### [What you need to do]
Write out the data below exactly as it appears, starting with the line containing "This screenshot has width=1456, height=835." and continuing through the line containing "click(357, 39)", both included.
_ _ _ _
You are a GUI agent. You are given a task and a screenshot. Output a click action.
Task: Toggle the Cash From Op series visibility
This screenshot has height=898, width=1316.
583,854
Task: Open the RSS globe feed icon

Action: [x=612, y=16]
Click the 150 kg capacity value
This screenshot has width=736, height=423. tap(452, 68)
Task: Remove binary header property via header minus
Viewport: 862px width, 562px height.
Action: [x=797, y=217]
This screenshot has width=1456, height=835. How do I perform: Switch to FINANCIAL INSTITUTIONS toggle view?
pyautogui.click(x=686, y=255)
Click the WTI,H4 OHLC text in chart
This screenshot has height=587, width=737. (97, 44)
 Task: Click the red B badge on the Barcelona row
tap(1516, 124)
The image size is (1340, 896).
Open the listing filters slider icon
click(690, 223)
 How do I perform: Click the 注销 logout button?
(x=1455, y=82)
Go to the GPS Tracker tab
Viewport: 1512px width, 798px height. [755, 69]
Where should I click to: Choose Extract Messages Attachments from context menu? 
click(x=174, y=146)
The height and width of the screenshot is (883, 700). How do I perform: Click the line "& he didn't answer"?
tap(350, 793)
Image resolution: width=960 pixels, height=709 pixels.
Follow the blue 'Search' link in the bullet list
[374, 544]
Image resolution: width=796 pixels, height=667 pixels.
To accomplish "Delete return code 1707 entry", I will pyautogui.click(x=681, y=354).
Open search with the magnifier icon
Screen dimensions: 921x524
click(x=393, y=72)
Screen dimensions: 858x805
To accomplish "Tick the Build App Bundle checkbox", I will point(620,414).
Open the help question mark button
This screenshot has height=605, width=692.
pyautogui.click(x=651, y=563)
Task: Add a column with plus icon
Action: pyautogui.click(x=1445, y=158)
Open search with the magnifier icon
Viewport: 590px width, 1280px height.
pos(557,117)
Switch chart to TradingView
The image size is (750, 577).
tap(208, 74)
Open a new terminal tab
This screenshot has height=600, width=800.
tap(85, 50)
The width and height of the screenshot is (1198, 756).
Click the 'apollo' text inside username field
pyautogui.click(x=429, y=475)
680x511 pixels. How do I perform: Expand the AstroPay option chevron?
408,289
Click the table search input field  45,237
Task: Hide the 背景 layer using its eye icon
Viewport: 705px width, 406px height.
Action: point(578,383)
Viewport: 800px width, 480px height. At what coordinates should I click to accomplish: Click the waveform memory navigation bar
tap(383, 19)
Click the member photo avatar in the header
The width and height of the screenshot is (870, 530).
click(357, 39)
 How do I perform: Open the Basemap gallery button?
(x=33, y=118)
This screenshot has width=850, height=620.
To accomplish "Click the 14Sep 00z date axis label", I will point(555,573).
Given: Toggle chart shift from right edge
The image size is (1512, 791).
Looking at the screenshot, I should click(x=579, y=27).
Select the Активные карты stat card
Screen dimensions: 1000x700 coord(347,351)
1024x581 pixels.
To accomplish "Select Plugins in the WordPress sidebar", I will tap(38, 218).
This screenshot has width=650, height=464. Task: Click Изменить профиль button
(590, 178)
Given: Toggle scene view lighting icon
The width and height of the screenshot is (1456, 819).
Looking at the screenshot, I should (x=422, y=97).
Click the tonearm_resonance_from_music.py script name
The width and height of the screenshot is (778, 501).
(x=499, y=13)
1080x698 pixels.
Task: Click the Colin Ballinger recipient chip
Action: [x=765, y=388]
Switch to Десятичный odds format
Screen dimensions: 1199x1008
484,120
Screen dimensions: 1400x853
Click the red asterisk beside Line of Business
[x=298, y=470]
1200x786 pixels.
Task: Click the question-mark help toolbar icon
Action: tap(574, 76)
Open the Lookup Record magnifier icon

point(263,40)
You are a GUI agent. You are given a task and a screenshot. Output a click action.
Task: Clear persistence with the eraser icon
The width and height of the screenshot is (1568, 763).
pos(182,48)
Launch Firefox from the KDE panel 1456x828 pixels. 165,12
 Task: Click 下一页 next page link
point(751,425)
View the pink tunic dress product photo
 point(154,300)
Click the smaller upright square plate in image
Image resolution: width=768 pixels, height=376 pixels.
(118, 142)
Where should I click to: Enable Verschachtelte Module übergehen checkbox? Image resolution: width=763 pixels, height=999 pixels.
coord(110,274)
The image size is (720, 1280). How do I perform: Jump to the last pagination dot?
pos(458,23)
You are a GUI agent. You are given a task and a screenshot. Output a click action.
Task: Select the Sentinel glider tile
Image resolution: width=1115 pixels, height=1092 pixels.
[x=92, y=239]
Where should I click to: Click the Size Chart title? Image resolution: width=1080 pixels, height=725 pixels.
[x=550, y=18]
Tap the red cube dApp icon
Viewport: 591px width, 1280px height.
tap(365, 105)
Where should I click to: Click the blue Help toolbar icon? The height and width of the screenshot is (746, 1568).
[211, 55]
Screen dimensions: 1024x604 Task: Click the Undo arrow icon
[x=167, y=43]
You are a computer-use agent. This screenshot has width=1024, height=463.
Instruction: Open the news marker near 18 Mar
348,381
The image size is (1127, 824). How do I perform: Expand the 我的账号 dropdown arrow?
_ _ _ _
### [Task output]
This screenshot has width=1456, height=835. How do I perform: Switch to FINANCIAL INSTITUTIONS toggle view?
pyautogui.click(x=686, y=255)
Click the WTI,H4 OHLC text in chart
This screenshot has height=587, width=737. (97, 44)
 Task: Click the red B badge on the Barcelona row
tap(1516, 124)
The image size is (1340, 896).
Open the listing filters slider icon
click(690, 223)
 How do I perform: Click the 注销 logout button?
(x=1455, y=82)
Go to the GPS Tracker tab
Viewport: 1512px width, 798px height. [755, 69]
Where should I click to: Choose Extract Messages Attachments from context menu? 
click(x=174, y=146)
The height and width of the screenshot is (883, 700). How do I perform: Click the line "& he didn't answer"?
tap(350, 793)
Image resolution: width=960 pixels, height=709 pixels.
Follow the blue 'Search' link in the bullet list
[374, 544]
Image resolution: width=796 pixels, height=667 pixels.
To accomplish "Delete return code 1707 entry", I will pyautogui.click(x=681, y=354).
Open search with the magnifier icon
Screen dimensions: 921x524
click(x=393, y=72)
Screen dimensions: 858x805
To accomplish "Tick the Build App Bundle checkbox", I will point(620,414).
Open the help question mark button
This screenshot has height=605, width=692.
pyautogui.click(x=651, y=563)
Task: Add a column with plus icon
Action: pyautogui.click(x=1445, y=158)
Open search with the magnifier icon
Viewport: 590px width, 1280px height.
pos(557,117)
Switch chart to TradingView
The image size is (750, 577).
tap(208, 74)
Open a new terminal tab
This screenshot has height=600, width=800.
tap(85, 50)
The width and height of the screenshot is (1198, 756).
Click the 'apollo' text inside username field
pyautogui.click(x=429, y=475)
680x511 pixels. How do I perform: Expand the AstroPay option chevron?
408,289
Click the table search input field  45,237
Task: Hide the 背景 layer using its eye icon
Viewport: 705px width, 406px height.
Action: point(578,383)
Viewport: 800px width, 480px height. At what coordinates should I click to accomplish: Click the waveform memory navigation bar
tap(383, 19)
Click the member photo avatar in the header
The width and height of the screenshot is (870, 530).
click(357, 39)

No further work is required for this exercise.